Fate of MHC-matched corneal allografts in Th1-deficient hosts.

Abstract

To determine whether the Th1 cytokine, interferon (IFN)-gamma, is necessary for corneal graft rejection. Full-thickness penetrating keratoplasties were performed in normal mice and in IFN-gamma knockout (KO) mice. Sixty-four percent of the MHC-mismatched corneal allografts were rejected in IFN-gamma KO mice. By contrast, MHC-matched corneal allografts were rejected in 50% to 77% of the wild-type hosts, but were not rejected in any of the IFN-gamma KO mice or the wild-type mice treated with anti-IFN-gamma monoclonal antibody. Corneal graft rejection in IFN-gamma-deficient hosts was characterized by an eosinophilic infiltrate compared with a mononuclear inflammatory infiltrate in normal mice. IFN-gamma is not necessary for the rejection of MHC-mismatched corneal grafts. However, IFN-gamma and Th1 immune mechanisms are necessary for the rejection of MHC-matched corneal allografts that confront the host with foreign minor histocompatibility antigens.
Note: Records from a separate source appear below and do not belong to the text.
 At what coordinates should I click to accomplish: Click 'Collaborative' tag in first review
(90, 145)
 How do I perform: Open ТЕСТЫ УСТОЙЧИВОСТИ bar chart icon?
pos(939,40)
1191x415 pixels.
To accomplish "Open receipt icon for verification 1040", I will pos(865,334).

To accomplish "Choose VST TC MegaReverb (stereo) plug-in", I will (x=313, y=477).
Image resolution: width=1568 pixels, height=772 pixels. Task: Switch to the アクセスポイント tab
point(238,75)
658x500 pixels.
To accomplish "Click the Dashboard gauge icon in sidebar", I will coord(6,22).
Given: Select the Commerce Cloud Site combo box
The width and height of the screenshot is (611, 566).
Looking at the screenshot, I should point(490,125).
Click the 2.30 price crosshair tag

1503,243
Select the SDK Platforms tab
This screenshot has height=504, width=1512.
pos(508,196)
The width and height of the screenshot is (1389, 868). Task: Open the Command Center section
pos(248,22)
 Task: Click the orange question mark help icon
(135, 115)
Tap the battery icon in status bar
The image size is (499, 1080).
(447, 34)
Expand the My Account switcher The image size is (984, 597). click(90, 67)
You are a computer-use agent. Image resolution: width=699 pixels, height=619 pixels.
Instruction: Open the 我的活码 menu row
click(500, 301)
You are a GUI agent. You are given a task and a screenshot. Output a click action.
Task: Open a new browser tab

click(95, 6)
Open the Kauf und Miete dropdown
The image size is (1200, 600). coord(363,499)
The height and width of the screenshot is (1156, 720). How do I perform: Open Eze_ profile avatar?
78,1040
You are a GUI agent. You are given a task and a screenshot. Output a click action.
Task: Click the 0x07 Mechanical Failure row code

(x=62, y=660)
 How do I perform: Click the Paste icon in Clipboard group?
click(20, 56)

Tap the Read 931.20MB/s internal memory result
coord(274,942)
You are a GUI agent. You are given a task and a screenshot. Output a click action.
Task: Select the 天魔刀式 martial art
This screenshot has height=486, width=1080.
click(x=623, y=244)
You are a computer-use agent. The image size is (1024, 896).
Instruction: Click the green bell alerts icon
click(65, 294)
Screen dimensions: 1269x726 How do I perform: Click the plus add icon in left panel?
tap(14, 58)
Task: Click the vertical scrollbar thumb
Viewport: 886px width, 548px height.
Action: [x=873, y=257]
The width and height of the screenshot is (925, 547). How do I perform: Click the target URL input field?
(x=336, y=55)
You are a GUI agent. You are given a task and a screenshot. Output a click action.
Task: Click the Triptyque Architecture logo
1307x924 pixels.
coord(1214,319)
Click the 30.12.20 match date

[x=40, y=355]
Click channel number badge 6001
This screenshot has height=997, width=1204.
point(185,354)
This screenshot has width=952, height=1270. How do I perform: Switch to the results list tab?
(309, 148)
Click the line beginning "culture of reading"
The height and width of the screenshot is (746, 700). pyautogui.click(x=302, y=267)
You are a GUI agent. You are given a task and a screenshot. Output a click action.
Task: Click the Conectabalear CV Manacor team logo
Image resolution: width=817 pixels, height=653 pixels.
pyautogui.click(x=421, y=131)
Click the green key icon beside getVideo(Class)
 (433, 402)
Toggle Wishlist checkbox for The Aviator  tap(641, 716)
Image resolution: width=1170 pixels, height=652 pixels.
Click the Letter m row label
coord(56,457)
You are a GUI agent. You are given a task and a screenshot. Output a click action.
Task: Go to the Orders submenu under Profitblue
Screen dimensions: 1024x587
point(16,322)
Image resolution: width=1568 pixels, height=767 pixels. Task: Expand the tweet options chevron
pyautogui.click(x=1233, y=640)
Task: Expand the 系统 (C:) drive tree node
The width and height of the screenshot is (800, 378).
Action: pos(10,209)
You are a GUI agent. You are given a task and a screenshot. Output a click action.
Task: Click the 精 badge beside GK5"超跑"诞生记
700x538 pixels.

The immune response in atopic patients, as in IFN-gamma KO mice, is characterized by cross-regulation of Th1 cytokines, such as IFN-gamma. The present results indicate that MHC matching dramatically reduces the risk of corneal graft rejection when IFN-gamma is depressed or absent. Thus, MHC matching may reduce the risk of corneal graft rejection in patients with atopic keratoconus.